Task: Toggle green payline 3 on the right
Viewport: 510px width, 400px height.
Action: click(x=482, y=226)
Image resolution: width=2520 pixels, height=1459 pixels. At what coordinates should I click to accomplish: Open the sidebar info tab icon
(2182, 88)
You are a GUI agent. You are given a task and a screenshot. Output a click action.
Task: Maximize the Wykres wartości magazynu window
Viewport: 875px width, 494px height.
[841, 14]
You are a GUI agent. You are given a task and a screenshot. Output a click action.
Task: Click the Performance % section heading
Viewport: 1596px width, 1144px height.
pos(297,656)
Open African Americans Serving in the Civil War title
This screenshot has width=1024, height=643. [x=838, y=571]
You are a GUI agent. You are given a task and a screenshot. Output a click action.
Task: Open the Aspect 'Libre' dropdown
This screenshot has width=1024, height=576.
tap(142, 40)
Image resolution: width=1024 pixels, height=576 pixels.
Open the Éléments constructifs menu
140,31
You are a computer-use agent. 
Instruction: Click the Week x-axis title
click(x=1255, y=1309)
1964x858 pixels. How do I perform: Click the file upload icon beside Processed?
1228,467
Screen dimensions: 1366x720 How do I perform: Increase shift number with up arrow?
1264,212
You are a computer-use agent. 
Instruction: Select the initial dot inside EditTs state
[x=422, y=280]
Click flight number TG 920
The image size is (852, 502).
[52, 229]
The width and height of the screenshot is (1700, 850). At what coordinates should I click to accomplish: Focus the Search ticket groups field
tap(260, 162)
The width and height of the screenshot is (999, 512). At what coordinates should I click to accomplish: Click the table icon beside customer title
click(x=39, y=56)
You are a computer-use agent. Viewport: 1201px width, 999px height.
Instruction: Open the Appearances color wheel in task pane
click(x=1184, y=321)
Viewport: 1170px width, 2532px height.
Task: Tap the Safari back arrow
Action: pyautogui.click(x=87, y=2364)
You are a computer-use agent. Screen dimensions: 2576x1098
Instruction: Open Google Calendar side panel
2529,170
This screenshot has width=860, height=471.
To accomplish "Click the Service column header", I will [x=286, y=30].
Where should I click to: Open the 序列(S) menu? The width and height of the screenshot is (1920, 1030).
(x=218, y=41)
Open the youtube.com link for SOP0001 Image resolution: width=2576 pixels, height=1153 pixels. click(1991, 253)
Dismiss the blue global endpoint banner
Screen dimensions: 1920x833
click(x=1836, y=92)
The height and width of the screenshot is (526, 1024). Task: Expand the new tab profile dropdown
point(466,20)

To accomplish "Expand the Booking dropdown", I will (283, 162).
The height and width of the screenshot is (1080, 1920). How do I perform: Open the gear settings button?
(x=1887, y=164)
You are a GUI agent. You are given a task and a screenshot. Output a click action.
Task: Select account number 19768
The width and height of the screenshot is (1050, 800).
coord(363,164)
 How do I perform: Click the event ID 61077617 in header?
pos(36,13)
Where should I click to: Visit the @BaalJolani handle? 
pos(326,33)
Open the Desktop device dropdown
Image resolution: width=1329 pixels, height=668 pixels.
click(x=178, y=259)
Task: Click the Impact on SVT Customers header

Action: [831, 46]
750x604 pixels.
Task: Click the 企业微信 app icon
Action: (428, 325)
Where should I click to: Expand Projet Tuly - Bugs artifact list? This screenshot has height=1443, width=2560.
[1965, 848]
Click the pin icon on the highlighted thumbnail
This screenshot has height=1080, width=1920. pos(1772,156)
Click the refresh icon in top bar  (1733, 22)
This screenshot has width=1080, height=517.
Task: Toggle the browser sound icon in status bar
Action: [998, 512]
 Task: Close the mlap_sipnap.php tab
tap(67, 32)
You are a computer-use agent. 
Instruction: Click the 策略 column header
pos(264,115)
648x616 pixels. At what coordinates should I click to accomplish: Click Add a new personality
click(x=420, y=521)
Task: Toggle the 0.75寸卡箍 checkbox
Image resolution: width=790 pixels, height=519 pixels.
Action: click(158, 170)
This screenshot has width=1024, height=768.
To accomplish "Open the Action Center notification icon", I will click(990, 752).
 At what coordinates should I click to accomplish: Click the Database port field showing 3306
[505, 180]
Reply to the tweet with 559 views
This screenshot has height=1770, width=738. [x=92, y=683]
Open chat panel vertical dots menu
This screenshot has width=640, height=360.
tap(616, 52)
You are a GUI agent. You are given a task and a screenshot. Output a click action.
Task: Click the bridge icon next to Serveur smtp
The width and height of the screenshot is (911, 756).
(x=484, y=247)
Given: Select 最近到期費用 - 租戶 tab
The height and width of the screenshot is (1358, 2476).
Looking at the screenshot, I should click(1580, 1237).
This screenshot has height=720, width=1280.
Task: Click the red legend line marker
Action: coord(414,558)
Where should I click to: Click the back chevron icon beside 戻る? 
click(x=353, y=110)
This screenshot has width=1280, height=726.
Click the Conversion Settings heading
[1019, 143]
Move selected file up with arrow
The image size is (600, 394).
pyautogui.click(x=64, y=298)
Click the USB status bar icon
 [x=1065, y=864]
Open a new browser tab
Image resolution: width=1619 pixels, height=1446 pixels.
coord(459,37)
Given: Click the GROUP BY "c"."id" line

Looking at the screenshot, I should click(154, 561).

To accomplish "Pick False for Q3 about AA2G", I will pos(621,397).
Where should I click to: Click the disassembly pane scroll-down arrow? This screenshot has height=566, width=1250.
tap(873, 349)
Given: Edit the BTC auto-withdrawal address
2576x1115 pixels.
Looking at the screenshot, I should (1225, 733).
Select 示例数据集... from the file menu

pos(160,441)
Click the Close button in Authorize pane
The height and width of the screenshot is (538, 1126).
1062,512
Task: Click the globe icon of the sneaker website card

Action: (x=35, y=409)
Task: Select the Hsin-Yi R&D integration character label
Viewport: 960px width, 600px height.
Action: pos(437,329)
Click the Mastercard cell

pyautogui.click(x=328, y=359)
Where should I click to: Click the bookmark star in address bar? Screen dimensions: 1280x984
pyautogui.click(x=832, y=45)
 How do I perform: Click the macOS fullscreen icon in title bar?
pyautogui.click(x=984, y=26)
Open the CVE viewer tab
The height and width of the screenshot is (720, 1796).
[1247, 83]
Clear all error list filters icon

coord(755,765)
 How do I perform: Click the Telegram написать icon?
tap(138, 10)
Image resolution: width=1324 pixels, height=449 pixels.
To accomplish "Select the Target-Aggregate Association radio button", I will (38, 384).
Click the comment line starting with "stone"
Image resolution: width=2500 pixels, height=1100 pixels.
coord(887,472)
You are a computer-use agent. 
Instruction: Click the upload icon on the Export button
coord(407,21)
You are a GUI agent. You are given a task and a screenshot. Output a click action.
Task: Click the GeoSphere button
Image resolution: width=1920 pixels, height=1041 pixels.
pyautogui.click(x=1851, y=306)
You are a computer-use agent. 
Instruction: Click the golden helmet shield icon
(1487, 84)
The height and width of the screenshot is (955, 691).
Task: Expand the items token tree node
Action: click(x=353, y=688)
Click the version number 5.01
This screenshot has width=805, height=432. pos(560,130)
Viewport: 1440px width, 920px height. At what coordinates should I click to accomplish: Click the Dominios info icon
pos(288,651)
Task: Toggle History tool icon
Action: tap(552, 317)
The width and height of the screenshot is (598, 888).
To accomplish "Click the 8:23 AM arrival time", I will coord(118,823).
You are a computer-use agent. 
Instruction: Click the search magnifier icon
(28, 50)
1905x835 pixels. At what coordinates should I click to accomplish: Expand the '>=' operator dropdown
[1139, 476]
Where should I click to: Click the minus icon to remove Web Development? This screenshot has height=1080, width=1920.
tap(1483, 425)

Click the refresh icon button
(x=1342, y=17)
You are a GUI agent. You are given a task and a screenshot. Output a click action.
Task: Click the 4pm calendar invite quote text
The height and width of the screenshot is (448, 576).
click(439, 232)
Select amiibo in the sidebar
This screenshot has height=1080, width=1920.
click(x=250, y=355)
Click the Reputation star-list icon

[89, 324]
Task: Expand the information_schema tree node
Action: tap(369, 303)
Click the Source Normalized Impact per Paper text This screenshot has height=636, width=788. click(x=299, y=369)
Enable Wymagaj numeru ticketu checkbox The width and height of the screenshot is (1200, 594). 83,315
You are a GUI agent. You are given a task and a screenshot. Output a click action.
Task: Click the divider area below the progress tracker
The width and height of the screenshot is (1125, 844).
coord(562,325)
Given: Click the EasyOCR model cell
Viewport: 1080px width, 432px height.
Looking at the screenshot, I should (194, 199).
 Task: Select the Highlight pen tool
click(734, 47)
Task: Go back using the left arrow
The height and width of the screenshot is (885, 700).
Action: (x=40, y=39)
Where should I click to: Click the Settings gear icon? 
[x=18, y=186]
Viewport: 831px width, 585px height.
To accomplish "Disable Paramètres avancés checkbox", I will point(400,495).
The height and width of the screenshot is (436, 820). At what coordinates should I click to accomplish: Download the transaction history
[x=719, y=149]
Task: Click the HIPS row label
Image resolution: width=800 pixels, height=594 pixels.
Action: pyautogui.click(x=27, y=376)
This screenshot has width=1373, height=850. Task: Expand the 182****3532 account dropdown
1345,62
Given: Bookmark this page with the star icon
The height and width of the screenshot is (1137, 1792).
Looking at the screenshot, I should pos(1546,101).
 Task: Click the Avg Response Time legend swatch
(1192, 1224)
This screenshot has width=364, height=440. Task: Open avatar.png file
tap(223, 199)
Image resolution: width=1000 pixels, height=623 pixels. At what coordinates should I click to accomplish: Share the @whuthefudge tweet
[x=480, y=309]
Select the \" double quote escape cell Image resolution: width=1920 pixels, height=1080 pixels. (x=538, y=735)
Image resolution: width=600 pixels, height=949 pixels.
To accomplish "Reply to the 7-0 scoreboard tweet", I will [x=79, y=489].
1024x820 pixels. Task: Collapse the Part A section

========

Reproduce verbatim the lines running from the line containing "Open the youtube.com" through the line containing "click(x=1836, y=92)", both included.

Open the youtube.com link for SOP0001 Image resolution: width=2576 pixels, height=1153 pixels. click(1991, 253)
Dismiss the blue global endpoint banner
Screen dimensions: 1920x833
click(x=1836, y=92)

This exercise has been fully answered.